Auf der Frontplatte (Aluminium) des Rechnermoduls, sind sämtliche Anschlüsse des ST herausgeführt. Dabei werden für Monitor. RS232-Schnittstelle, Tastatur und die Midi-Anschlüsse 9-polige Sub-Miniatur-D-Buchsen bzw. Stecker verwendet. Das ist zwar nicht unbedingt Norm (Midi) aber es hat den Vorteil, das es auch unsanfter Behandlung widersteht. Für Färb- und Mono-chrom-Bildschirm werden unterschiedliche Anschlüsse verwendet.

Auch der Reset-Knopf steht auf der Frontplatte zur Verfügung.
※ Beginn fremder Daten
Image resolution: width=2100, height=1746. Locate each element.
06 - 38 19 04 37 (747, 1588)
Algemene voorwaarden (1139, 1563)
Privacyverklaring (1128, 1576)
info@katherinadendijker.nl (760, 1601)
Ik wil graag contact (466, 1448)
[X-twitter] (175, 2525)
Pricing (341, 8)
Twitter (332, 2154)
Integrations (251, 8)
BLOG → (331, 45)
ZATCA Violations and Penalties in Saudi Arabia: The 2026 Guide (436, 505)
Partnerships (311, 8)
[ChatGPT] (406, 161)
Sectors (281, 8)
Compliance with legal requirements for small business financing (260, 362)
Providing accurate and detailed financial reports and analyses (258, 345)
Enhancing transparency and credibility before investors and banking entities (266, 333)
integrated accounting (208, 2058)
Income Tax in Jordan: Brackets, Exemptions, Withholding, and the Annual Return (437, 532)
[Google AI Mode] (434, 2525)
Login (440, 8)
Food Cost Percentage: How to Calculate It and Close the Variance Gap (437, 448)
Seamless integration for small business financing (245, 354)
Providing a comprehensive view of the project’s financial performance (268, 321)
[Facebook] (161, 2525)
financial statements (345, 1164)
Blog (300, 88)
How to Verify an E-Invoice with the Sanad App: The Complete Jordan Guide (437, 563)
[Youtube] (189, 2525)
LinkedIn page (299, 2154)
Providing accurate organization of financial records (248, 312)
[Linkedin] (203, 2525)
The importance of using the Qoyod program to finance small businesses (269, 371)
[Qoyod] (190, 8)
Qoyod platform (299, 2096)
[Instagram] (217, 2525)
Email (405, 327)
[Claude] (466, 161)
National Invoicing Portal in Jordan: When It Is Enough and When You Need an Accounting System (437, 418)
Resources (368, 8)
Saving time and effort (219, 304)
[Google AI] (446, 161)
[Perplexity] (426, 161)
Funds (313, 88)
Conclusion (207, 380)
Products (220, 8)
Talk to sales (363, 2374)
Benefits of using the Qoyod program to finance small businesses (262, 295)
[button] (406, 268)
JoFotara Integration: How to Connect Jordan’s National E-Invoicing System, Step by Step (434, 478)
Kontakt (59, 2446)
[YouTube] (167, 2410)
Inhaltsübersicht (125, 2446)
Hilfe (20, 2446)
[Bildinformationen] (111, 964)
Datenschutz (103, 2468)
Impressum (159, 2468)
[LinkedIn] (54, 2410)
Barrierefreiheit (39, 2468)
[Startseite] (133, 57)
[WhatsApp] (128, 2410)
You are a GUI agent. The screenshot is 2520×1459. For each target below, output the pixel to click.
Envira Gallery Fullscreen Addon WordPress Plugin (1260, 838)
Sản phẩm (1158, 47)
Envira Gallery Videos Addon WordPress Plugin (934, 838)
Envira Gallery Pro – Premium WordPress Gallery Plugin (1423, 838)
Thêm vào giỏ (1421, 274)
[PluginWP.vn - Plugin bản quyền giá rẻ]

Floppy-Laufwerke und Hardisk können direkt auf der Platine angeschlossen werden; eine Harddisk-Kassette muß also nicht umständlich über den DMA-Port-Stecker auf der Frontplatte angeschlossen werden.

Die Tastatur des Gesamt-Systems stammt vom Mega ST. Als Monitor wird ein SM 124 mit modifiziertem Kabel verwendet; alles wie gewohnt also.

Die Hardware des 190 ST entspricht bis auf einige Erweiterungen der eines Mega ST. Hauptunterschied für den ‘normalen’ Anwender ist, das in der Grundversion nur 512 KByte Speicher zur Verfügung stehen. Es ist allerdings möglich, das Gerät auf 2 Megabyte aufzurüsten. Auch der Blitter ist serienmäßig nicht enthalten, kann aber nachgerüstet werden. Viel interessanter für industrielle Anwendungen dürfte aber sein, daß ein Sockel für den arithmetischen Coprozessor bereits vorhanden ist. Da inzwischen fast jeder wichtige Compiler in einer Version für den 68881 zur Verfügung steht, ist dies wirklich brauchbar. Allerdings muß für den Einbau ein wenig gelötet werden. Der ATARI-Romport ist in der Grundausstattung nicht vorhanden. Dafür sind auf der Platine aber Sockel für bis zu 128 KByte ROM oder akkugepuffertes (!) SRAM vorhanden, die den normalen Adressraum des ROM-Ports belegen. Mit einer externen Erweiterung können aber auch normale Romport-Module angeschlossen werden.

Der Audio-Ausgang des 190 ST kann etwas mehr Krach machen als ein normaler ST: Ein 1-Watt-Verstärker sorgt für Leistung.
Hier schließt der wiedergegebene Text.